This beautifully written story takes readers on an incredible journey and does a great job describing how this potentially innovative approach to heart transplants works. It also achieves the rare feat of showing readers exactly what this innovation might mean in terms of additional costs to the health system. Where it fails, though, is in parsing the evidence so that readers are able to separate the emotions around people dying on the waiting list waiting for a heart from the evidence supporting this new transplant method. We applaud the story for making a complicated topic crystal clear. We just wish more clarity had been brought to the science.
This was one of the most thorough explanations of costs we have seen in a story, especially in a person-driven feature such as this. “There’s also the issue of cost. A typical heart transplant in the U.S. costs about $787,000 including hospital stay and anti-rejection drugs. An Igloo cooler costs $35 compared with the heart box, which is sold in Europe for about $200,000. The interior is not reusable so there’s an added expense each time a hospital does such an operation.”

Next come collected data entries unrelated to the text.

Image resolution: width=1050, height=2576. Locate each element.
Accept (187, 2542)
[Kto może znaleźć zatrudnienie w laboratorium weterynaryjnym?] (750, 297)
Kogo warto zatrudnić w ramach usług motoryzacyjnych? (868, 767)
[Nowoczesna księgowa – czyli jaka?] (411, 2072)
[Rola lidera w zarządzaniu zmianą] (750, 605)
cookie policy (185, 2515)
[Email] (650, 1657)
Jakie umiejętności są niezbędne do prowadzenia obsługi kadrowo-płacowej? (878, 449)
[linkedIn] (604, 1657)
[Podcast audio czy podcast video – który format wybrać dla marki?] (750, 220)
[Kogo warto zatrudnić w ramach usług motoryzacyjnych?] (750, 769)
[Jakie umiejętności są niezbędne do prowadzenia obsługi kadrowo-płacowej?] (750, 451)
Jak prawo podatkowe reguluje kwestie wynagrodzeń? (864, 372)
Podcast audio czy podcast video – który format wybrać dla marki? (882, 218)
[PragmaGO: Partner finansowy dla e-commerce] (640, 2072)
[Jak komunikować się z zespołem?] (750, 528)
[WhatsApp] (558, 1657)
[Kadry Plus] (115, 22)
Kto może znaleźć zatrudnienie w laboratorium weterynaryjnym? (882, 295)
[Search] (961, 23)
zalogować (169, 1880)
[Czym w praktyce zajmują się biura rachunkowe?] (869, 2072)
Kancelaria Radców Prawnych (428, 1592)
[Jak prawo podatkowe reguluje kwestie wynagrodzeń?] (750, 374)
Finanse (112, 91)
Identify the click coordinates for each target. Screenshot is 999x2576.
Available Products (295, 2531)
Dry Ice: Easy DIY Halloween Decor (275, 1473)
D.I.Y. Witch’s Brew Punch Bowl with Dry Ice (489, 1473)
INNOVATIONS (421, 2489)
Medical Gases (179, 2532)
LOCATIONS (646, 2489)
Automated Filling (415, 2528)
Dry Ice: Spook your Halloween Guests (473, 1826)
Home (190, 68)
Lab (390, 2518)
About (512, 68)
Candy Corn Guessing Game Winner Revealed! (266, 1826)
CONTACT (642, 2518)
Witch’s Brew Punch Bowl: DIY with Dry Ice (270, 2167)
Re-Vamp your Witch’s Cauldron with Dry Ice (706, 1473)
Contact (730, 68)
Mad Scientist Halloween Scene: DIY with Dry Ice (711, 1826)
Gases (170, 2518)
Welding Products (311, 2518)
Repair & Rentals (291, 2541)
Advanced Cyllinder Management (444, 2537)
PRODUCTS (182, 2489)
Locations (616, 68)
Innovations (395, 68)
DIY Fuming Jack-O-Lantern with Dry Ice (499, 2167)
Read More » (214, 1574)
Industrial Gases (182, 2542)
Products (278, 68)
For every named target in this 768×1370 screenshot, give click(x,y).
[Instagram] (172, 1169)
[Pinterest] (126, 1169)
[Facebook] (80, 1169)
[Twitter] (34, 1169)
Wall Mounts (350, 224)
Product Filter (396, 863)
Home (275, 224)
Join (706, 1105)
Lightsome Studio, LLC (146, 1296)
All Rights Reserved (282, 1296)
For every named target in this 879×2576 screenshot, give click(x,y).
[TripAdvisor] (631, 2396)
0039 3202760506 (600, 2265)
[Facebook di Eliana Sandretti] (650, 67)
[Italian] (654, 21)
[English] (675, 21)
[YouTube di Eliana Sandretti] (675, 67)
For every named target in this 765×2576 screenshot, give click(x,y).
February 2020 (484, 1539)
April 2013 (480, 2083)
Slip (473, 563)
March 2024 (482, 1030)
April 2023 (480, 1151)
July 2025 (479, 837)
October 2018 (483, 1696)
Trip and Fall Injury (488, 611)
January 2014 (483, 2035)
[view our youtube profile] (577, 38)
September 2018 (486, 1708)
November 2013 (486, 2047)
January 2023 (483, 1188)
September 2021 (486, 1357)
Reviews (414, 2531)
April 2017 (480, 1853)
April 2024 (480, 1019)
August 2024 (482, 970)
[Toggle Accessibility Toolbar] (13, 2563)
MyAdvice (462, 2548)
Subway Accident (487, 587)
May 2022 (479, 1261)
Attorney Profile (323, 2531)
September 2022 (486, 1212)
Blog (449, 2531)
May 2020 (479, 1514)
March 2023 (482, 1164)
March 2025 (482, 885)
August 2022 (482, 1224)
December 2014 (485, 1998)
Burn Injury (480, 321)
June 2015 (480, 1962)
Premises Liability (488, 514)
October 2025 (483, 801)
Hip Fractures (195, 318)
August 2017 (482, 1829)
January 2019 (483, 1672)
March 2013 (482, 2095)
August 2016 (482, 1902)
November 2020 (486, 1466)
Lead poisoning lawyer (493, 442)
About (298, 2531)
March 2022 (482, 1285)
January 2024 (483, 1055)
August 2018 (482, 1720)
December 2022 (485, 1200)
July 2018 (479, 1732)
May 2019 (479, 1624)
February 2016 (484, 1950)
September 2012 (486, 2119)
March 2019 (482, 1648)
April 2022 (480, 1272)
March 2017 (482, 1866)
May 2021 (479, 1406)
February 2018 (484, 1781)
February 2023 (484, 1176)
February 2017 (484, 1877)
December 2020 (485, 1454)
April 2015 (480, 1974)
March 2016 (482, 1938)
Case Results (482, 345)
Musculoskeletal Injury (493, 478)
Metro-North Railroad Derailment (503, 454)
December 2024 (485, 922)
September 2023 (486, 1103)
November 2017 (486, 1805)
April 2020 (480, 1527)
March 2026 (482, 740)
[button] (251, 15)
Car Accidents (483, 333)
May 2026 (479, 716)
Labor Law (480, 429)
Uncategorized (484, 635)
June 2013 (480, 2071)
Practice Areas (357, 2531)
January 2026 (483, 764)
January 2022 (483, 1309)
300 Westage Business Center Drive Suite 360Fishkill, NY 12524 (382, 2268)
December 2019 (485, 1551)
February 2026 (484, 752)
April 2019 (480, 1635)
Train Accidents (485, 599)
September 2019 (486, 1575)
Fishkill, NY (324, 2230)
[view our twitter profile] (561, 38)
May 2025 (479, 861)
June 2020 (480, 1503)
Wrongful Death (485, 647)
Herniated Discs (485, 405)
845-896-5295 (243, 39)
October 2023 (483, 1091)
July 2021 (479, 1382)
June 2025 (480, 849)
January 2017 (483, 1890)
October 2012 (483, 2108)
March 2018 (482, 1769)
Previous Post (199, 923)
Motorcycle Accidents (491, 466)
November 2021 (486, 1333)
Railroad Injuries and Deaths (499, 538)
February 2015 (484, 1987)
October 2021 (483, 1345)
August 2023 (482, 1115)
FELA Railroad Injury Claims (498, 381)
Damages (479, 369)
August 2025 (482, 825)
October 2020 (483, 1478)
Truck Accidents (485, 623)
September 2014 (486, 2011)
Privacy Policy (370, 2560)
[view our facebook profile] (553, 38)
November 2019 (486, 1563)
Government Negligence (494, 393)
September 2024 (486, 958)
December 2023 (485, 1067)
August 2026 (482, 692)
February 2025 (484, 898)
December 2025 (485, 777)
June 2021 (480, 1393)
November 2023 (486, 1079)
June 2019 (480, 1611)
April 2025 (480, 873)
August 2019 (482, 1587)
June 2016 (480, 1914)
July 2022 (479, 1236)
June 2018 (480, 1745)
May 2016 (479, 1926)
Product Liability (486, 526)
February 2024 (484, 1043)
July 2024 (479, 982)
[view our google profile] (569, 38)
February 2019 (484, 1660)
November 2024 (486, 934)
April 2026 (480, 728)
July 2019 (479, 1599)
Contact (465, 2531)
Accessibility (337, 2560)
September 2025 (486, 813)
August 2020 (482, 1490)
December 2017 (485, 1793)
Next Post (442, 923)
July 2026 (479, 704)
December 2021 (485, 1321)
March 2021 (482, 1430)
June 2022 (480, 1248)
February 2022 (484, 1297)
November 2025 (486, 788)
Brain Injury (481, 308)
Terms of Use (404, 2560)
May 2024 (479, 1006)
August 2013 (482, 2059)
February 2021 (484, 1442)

The story does attempt to point out that there is not yet any evidence that this method is better than the conventional method, It says, “Early signs from two European experiments involving 54 patients are encouraging. There has been 97 percent survival a month after the operation and few episodes of rejection and heart-related complications. But since there were no comparison groups in either study, it’s impossible to know whether a beating heart transplant is actually better.”
However, that caveat is overwhelmed by the emotional story of a patient who is portrayed as having been saved by the new technique, when in fact that patient likely would have had a good outcome with the conventional methods, too.
The harms are never quantified in any way or even raised as a possibility. For example, could the mechanical system possibly damage the delicate blood vessels within the hearts? Could warm organs be more susceptible to infections during transport? The story should have asked about the adverse events that have been observed so far or are theoretical possibilities.
The story does point out that there is not yet any evidence that this method of transporting donor organs is superior to the standard method, but the caveat is overwhelmed by the emotional tale of a single, apparently successful case. The story also does not point out that the European results were presented at a medical meeting and apparently have not been published in a medical journal that would subject the report to more stringent peer review. Readers should have been more clearly notified of the lack of independent scrutiny of the claims of the manufacturer and the results of tests funded by the manufacturer.
We feel that because the story played so much on people’s emotions that it ultimately had the effect of disease mongering. “No longer will patients be limited by location. Doctors could make cross-country heart runs without worrying about how long it takes. Hearts are now given first to people on the waiting list who live near where the donor is hospitalized. If there’s no match, then the circle widens until a recipient is found. … It may also potentially help ease the organ shortage crisis. Some 3,000 Americans are currently on the heart transplant waiting list. Last year, 359 died waiting for a heart — almost one person a day.” We are introduced to one of those people who was saved, Andrea Ybarra, in the first sentence. And even her heart is paraphrased, saying “Lub-dub. Lub-dub. Lub-dub.” Later we are told that UCLA’s Dr. Richard Shemin, “performed Ybarra’s operation on his 39th wedding anniversary.” All of this tends to overshadow the limited evidence that is presented for the technique’s efficacy.
We wish that a greater effort had been made to talk with people who were not connected to the study or to the technique in some way. You have to wait until the very end to see one quote from a doctor who is the chief of heart transplants at Johns Hopkins University. Because the story is so long, dense with information and emotional in nature, we feel that this one outside source is not enough to outweigh all the glowing reports from other physicians quoted in the story.
The story does compare the two techniques, but it tells us nothing about survival rates from the existing “cooler” method. Instead, it presents the issue as a potential panacea for people dying on the heart transplant waiting list.
The story establishes that this is an experimental method.
If it works, this indeed would be a novel approach, and the story makes this clear.
This story does not rely on a news release.